**Problem requirements**
Transcribe exactly, and only, the lines running from the one with "Where should I" to the end of the entries below, both included, without any pictures.
Start of Provided entries
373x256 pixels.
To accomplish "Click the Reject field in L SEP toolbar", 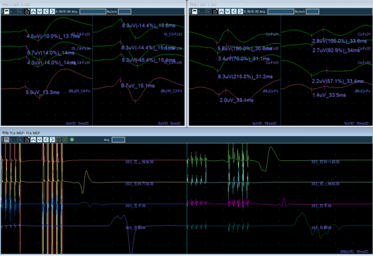I will point(312,11).
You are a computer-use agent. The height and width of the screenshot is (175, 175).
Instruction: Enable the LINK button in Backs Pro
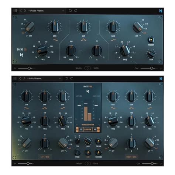[88, 152]
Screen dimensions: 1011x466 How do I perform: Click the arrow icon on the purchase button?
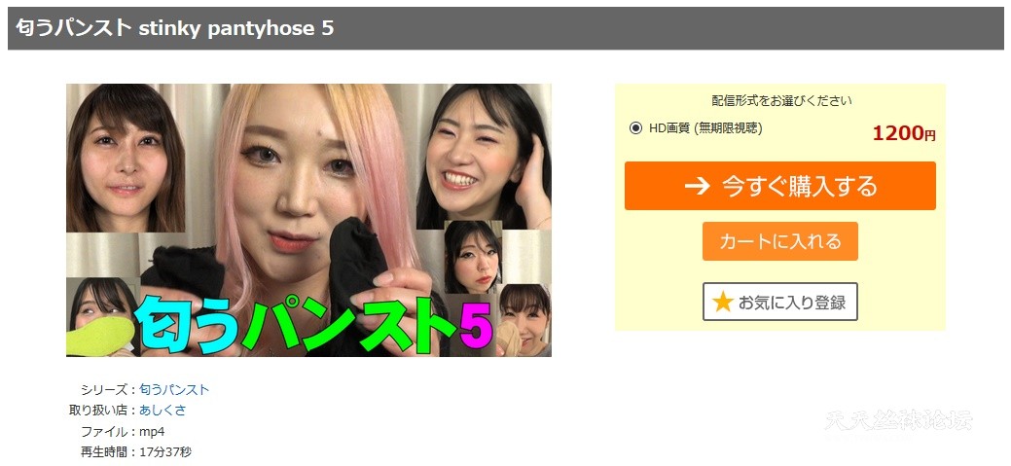pos(697,186)
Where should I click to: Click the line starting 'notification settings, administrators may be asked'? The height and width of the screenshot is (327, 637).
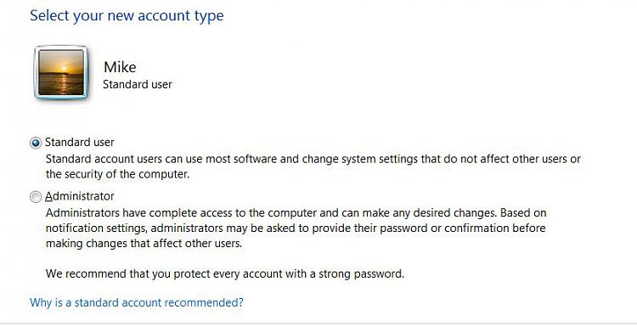(296, 228)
End of Provided entries
**Answer space**
Where should I click to: Click the line starting 'notification settings, administrators may be asked'? The height and width of the screenshot is (327, 637).
(296, 228)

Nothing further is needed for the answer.